戦争論、罪と責任

 8月も最終日となり、いよいよ明日から9月です。早速、9月の学会シーズンの準備といったところでしょうか。8月ということで、本ブログでは、戦争に関わる記事を何度か掲載しましたが、本日は、罪と責任に関わる問題を取り上げます。戦争責任という問題は重い問題であり、しかも感情的にもこじれがちな扱いにくい問いです。日本においては、キリスト教諸教派を含めた宗教が、それぞれの太平洋戦争に対する責任を告白・反省してかなりの年月が経過しました。しかし、戦争責任という問題は、こうした宗教諸団体においてどのような意味で了解され継承されているでしょうか。キリスト教に関していえば、この点はすっきりしない状態で徐々に過去の問題になりつつあるように感じられます。
 もちろん、戦争責任は、日本だけの問題ではなく、きわめて思想的な思索を要求する問いであり、たとえば、ドイツの哲学者ヤスパースの一連の著作は、繰り返し取り上げるに値するものと思われます。邦訳でも読める次の文献を、紹介します。

ヤスパース
『戦争の罪を問う』
平凡社、1998年(原著は1946年の出版)。



ドイツにおける精神的状況に関する講義の序説
  大学の現状、新たな自由
   1 語り合うということ
   2 われわれ相互間の著しい相違
   3 以下の論述の骨組

罪の問題
  序説
  A 区別の図式
  B ドイツ人としての問題
    序説
    一 ドイツ人としての罪の区分
    二 弁解の可能性
    三 われわれの罪の清め
      1 清めの回避
        (a)泥仕合
        (b)身を投げ出すか横柄に構えるか
        (c)罪の清めを回避して、それ自体としては正しいが。
          罪の問題にとっては枝葉末節の特殊問題にのがれる態度
        (d)罪の清め回避して一般問題にのがれる態度
      2 清めの道

一九六二年のあとがき
訳者あとがき
解説 罪責の内に苦悩している理性 ヤスパースとハイデッガーの悲劇 (福井一光)
解説 戦後的思考の原型 (加藤典洋)

 罪と責任、弁解と回避について、ざまざまな論点を区分整理しながら、問いを突き詰めようとする態度が印象的です。
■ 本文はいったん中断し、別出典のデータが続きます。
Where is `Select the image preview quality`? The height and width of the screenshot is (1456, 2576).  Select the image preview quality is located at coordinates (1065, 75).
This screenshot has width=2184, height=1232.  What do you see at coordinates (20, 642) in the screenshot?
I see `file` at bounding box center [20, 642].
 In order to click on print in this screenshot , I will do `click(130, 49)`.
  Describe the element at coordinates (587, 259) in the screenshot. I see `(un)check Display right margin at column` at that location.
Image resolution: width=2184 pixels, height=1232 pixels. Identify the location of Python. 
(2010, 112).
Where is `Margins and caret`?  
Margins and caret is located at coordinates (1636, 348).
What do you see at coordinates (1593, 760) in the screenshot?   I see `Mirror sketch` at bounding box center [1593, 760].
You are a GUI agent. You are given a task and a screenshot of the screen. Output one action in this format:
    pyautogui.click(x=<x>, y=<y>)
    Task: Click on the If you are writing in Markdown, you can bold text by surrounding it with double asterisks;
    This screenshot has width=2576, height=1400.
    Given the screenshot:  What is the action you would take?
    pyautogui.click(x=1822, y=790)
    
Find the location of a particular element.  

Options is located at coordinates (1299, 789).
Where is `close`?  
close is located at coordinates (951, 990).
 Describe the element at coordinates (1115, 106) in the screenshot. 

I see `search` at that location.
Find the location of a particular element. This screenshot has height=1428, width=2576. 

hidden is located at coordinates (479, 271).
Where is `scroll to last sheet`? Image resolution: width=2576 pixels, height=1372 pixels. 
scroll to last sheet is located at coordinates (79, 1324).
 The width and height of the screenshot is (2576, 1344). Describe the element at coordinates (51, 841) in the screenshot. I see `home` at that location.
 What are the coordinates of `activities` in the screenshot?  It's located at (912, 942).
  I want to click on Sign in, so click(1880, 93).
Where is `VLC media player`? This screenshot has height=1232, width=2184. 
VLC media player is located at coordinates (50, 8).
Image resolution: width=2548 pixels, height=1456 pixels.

どうようの作業は、現在の日本でも必要なはずです。歴史修正主義は、弁解の回避、清めの回避の諸区分のいずれかに分類可能です。70年近く前にヤスパースが行った作業がいまだ果たされない現実、これが日本である。
 こうした思索の背後には、「真理→自由→平和」という哲学的思惟が存在します。これについては、次の著作。

ヤスパース
『真理・自由・平和』(ヤスパース選集21)
思想社、1966年(原著は1958年)。

真理、自由、平和
  一 序
  二 平和の諸前提──真理→自由→平和
  三 自由世界の非真理
  四 真理とドイツ人
  五 ドイツ的実体の自覚へ
  六 著述家の使命
  七 結語

自由と権威
  一 今日における自由と権威の問題
  二 権威の本質の概観
  三 権威開明の方法
  四 現代の権威の診断
  五 誤れる権威の治療処置
  六 終わりに

集団と個人
  一 集団と個人との両極性と集団の内部における両極性
  二 双方の両極性と技術
  三 現代の神話と本来の個人

全体主義との闘争において
  一 全体主義
  二 ドイツにおえる全体主義の発展
  三 政治的認識の特色
  四 全体主義の地盤
  五 自己喪失・欺瞞・不安──全体主義の原理
  六 自由のための闘争

訳者のあとがき (斎藤武雄)
  一 ヤスパース哲学の体系における政治哲学の位置と意味
  二 解説
  三 ヤスパースについて

 ヤスパースの政治哲学は、カント、シェーラー、アーレントなどの文脈で再読したい内容です。さらに、ティリッヒとを介してキリスト教政治思想との関連づけることは十分に可能である。